Instructions for the task:
Each line from the one that contains "Task: Click the 天眼查 logo" to the end of the entries must be copied word for word, and only those lines.

Data shown:
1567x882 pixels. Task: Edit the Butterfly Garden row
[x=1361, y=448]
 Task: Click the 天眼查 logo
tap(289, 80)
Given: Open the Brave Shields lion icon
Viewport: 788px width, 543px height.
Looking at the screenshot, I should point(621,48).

Result of this task:
 Task: Click the 天眼查 logo
tap(289, 80)
Given: Open the Brave Shields lion icon
Viewport: 788px width, 543px height.
Looking at the screenshot, I should point(621,48).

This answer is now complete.